XML reading and writing

Fri Jul 21 18:00:22 CEST 2000

On 21 Jul 2000, Mickael Remond wrote:

>>>>>> "Luc" == Luc Taesch <ltaesch@REDACTED> writes:
>
>    > Id like to parse (basic) xml files, . are there something usable , like
>    > a grammar for yecc, or even some lib available (so i can learn the way
>    > its done in the erlang spirit) ?
>    > and some examples ?
>
>To parse/read XML files, you have :
>
>www.bluetail.com/~joe/xml/xml.html 
>
>This is a good program (validating parser) The only thing I need is
>to modify this program to make it able to downgrade to a non
>validating parser when no DTD is available (stand-alone XML files).
>    > and to write xml files ?
>
>I have nothin special, but this is relativly simple to do to walk your data
>structure and to write it as an XML file.
>Look at the existing xml program.
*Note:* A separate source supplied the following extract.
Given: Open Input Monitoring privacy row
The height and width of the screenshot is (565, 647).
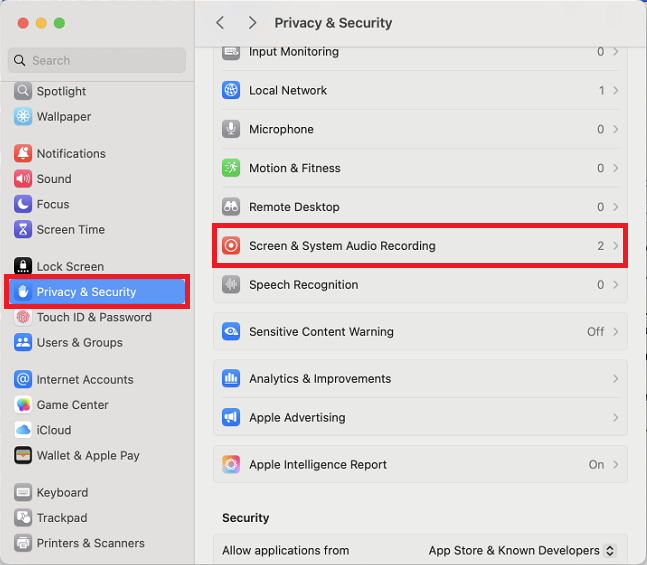Looking at the screenshot, I should [x=420, y=52].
Look at the data structure it returns.
>It should be easy to inverse the process and write the XML.
>(If I have time I should try doing something to handle XML writing).
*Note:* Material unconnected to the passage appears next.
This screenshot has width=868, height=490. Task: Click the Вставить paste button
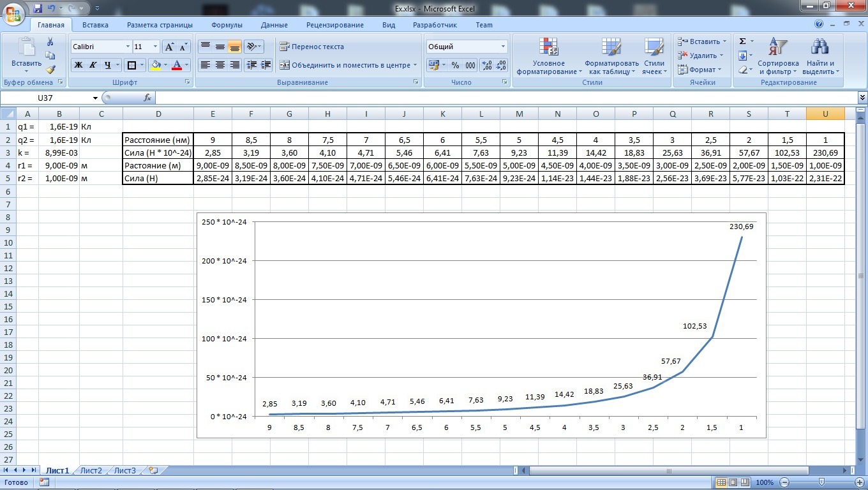tap(26, 54)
No need to keep things secret until the conference. This is a huge
area, and I'll probably need all the help I can get.  ;)
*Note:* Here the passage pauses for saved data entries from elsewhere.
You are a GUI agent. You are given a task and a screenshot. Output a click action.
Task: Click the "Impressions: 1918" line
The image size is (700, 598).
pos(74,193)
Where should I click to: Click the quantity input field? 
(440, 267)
I have a non-validating(*) XML parser, which seems to work fairly
well, but I'm reluctant to spread it at the moment, because I'm still
making changes off and on. I will need some guinea pigs in a week or
two. Any volunteers?

(*) It does cheat and impose some validity constraints. I will remove
those checks.

My XML parser adheres closely to the XML 1.0 spec, as far as I've been
able to tell -- it handles:

- UniCode characters (although transfer decoding is not integrated yet
  and proper UniCode string matching is not done)
- XML namespaces, with inheritance according to the specs (Name 
  expansion is not done yet)
- Language codes (also with proper inheritance)
- DTD parsing, Conditional includes (I've yet to implement actual
  fetching of external DTDs, but I feel that that should be an
  add-on, so I've implemented hooks for it.)

It is also done to support both event-based and tree-based parsing,
and is capable of pausing and waiting for data during the parse.
The default behaviour is a tree-based parse.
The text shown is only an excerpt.